*Brief*
From the line that contains "Screen dimensions: 554x415" to the end of the entries, write out every line exactly, including both ends, and nothing more.

::: Provided records

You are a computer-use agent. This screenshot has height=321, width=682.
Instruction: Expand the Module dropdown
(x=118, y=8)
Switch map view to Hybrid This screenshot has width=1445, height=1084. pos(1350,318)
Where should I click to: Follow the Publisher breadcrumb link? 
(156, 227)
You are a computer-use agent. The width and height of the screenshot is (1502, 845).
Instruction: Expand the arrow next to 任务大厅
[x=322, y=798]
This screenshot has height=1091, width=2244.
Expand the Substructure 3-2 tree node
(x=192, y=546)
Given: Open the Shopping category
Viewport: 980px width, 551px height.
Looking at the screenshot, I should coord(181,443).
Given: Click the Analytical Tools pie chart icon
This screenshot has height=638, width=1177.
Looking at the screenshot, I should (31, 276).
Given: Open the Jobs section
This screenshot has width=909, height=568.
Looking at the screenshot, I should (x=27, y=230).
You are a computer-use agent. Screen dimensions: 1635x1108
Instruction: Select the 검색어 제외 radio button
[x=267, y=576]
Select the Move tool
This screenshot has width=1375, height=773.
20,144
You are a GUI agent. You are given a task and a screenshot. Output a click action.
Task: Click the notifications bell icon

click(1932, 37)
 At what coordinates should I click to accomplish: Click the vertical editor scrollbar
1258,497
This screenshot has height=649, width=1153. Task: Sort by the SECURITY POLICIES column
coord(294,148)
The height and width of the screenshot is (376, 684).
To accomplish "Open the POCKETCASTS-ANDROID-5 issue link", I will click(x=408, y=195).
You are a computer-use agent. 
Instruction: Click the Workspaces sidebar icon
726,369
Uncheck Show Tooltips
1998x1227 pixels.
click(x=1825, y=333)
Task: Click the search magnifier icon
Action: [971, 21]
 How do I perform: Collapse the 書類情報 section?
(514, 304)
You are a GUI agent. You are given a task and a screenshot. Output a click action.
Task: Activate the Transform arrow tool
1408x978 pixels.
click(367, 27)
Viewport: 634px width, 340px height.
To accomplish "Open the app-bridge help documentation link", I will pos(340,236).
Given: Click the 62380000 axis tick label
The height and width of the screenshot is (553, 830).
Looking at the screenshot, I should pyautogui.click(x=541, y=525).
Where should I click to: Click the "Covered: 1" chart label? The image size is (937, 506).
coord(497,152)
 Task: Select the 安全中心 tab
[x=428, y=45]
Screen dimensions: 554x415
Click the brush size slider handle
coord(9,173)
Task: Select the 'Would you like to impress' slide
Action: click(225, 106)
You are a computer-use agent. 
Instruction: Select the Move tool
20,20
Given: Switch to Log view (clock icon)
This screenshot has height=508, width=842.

::::::

*Answer for the task*
Screen dimensions: 554x415
Click the brush size slider handle
coord(9,173)
Task: Select the 'Would you like to impress' slide
Action: click(225, 106)
You are a computer-use agent. 
Instruction: Select the Move tool
20,20
Given: Switch to Log view (clock icon)
This screenshot has height=508, width=842.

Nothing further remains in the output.